Mas, um ano depois, quando estava com 19 anos, a carreira da norte-americana chegou ao fim. Maureen andava de cavalo, dado por seus admiradores de San Diego - cidade onde ela nasceu -, quando um caminhão se chocou e esmagou a perna direita da tenista. "Sabia imediatamente que nunca jogaria novamente", disse Connolly. O acidente aconteceu em 20 de julho, duas semanas após sua conquista do tricampeonato consecutivo em Wimbledon.
Se não fosse por isso, especialistas acreditam que Maureen Connolly teria sido a maior tenista de todos os tempos. Após a recuperação, a norte-americana continuou dando aulas, mas nunca mais competiu. E o destino continuou sendo cruel com ela, que foi diagnosticada com câncer em 1966. Três anos depois, morreu ainda jovem, aos 34 anos.
Também trágico e espantoso foi o "acidente" com a iugoslava Monica Seles, em abril de 1993, em Hamburgo. Quando assumiu o posto de número um em 1991, aos 17 anos, ela encerrou um ciclo de domínio de quatro anos da alemã Steffi Graf. Naquela temporada, ela venceu três Grand Slams (Austrália, França e Estados Unidos). No ano seguinte, repetiu a façanha, acrescentando a final na Inglaterra. No começo de 1993, havia conquistado o Australian Open pela terceira vez seguida. No entanto, nas quartas-de-final de Hamburgo, Seles vencia a búlgara Magdalena Maleeva, por 6/4 e 4/3. Na virada do game, um fanático torcedor de Graf, o alemão Guenther Parche, esfaqueou a iugoslava logo abaixo do ombro esquerdo. Isso não encerrou a carreira da jovem, que voltou à ativa depois de dois anos e quatro meses (em 1995), mas limitou suas possibilidades. Em 1996, ela ganhou seu último Grand Slam, novamente na Austrália e continuou no circuito até 2003, mas sem o mesmo sucesso de antes.

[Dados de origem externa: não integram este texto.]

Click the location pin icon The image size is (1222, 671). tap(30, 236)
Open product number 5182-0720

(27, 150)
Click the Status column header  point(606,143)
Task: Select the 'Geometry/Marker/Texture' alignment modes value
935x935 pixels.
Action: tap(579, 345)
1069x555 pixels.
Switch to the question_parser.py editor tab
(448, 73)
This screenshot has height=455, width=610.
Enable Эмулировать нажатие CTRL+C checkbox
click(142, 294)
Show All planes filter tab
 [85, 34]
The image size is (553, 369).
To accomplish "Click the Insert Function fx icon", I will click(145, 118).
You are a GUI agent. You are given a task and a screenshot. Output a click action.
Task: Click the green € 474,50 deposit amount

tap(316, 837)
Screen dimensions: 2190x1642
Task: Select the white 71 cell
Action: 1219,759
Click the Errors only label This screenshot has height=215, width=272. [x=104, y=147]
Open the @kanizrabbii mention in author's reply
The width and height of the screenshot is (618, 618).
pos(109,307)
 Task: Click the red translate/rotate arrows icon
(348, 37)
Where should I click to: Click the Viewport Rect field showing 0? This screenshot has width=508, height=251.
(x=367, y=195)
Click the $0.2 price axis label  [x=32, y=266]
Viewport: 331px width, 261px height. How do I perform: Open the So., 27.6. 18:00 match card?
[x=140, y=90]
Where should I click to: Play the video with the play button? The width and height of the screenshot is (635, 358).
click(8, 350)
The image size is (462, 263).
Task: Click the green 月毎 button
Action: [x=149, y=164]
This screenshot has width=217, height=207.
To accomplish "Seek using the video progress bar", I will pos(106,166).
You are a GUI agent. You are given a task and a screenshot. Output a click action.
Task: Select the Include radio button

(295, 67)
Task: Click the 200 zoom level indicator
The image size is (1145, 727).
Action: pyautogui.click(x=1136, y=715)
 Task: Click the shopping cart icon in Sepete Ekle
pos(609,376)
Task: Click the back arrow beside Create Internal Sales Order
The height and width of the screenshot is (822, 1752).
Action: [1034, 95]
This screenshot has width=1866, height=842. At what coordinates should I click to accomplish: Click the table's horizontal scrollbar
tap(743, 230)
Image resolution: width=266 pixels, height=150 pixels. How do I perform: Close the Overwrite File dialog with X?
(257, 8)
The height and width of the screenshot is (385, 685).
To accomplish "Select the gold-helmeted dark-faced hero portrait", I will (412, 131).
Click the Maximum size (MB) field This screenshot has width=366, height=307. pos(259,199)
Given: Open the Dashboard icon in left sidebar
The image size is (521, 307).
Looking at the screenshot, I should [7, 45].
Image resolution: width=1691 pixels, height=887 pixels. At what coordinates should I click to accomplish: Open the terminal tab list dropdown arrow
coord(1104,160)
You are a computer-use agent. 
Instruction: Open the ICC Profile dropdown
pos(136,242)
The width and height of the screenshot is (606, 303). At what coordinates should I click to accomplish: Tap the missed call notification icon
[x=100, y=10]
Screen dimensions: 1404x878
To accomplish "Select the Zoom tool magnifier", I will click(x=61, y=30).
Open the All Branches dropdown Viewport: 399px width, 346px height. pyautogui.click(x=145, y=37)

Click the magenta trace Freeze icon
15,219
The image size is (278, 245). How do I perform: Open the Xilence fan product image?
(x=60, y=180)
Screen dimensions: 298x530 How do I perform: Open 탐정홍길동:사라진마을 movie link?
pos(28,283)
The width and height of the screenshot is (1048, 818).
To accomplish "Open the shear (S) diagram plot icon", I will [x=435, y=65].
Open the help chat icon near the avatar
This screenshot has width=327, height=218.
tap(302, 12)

A história do tênis ainda guarda outros inúmeros casos de tenistas que abandonaram suas carreiras ainda muito jovens. Isso mostra que, seja física ou mentalmente, todos temos limites. No esporte profissional, sempre há um preço a ser pago pelo sucesso e a aposentadoria faz parte da carreira de qualquer atleta. Cada um tem seu tempo, mas, seguramente, ela chega para todos, cedo ou tarde.